(INFORMATION PROVIDED begins)

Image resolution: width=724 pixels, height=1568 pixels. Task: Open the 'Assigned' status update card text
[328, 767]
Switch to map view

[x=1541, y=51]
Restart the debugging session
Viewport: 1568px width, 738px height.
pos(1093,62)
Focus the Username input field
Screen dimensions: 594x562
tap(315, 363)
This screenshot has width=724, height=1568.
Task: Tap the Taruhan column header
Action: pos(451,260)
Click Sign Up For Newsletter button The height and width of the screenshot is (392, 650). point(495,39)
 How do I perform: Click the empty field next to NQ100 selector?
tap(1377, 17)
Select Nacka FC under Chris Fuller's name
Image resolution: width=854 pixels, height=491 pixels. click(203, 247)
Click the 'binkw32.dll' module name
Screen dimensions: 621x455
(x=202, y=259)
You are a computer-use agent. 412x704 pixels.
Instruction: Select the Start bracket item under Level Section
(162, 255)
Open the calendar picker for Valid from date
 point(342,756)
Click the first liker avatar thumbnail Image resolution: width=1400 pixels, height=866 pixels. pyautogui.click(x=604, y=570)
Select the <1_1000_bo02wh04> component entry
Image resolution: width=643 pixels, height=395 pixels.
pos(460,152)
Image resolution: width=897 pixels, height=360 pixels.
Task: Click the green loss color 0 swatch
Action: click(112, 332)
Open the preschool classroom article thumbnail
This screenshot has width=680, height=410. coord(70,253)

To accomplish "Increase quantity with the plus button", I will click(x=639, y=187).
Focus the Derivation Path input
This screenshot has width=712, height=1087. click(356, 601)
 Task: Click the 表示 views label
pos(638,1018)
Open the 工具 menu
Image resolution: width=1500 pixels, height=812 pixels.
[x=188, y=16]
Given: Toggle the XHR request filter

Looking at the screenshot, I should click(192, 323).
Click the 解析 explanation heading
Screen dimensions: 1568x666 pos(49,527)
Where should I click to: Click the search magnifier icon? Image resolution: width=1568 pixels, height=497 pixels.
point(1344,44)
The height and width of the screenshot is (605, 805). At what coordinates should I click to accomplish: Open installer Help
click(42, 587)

(INFORMATION PROVIDED ends)

■ WHAT YOU HAVE TO DO
When "button" shows up in a line of the material, report that line.

■ SOLVED EXERCISE
Click Sign Up For Newsletter button The height and width of the screenshot is (392, 650). point(495,39)
To accomplish "Increase quantity with the plus button", I will click(x=639, y=187).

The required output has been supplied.